Dans le domaine économique le droit local va très loin : protection sociale, droit du travail, droit commercial, fiscalité. Toutefois, le fait que ces collectivités soient en dehors de l’UE leur permet aussi de déroger à certaines règles du marché unique, notamment avec des règles permettant de favoriser l’emploi local ou encore restreignant l’accès aux professions libérales. Rappelons par exemple que la monnaie de la Polynésie est le Franc Pacifique, gérée par une banque centrale propre, l’IEOM. En fait, en dehors des matières financières, les institutions locales sont décisionnaires dans les matières économiques.
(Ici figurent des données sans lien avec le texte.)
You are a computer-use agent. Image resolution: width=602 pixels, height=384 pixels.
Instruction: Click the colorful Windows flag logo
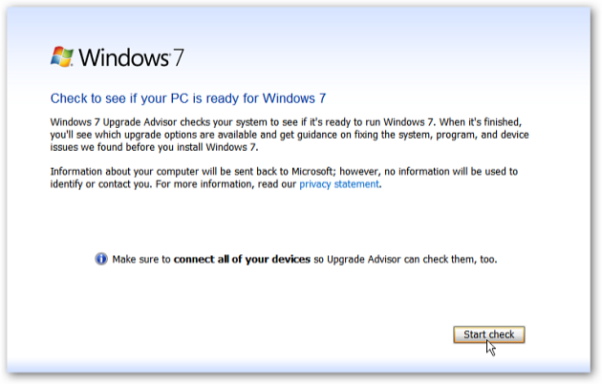tap(62, 56)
En comparant avec les régimes institutionnels des autres îles ou régions méditerranéennes, la Polynésie ressemble plus à un Etat associé qu’à une région.

Que ce soit en Italie ou en Espagne, les régions insulaires disposent certes d’un cadre spécifique et d’un pouvoir législatif dans certains domaines. Ce qui peut les rapprocher de l’archipel. Mais, ce pouvoir est encadré, avec une liste limitative des pouvoirs régionaux et une prépondérance du droit national sur le droit local. De plus, sur le plan économique, on a une pleine intégration aux territoires nationaux. Les grands équilibres de la politique économique restent de la compétence de l’État central (cf. Article 117 de la Constitution italienne et Article 149 de la Constitution espagnole).

Ainsi, En Italie, l'État a le pouvoir exclusif ou principal de légiférer dans les matières relevant (cf. liens précédents pour le détail) de la monnaie, des changes, des marchés financiers et du cadre fiscal général (harmonisation des budgets, péréquation) mais aussi de la concurrence, de la législation du travail ou de la protection sociale. En Espagne, la compétence exclusive s’applique aussi aux domaines financiers, du travail et de la protection sociale. Sardaigne et Îles Baléares ont des statuts renforcés mais sans déroger significativement sur le plan des compétences.

L’autonomie polynésienne suppose une rupture peu compatible avec l’imbrication économique Corse-continent et avec sa place dans le marché commun (la Corse n’est même pas classée comme région ultra-périphérique).

Il paraît donc légitime de prendre comme référence les situations sarde ou baléare.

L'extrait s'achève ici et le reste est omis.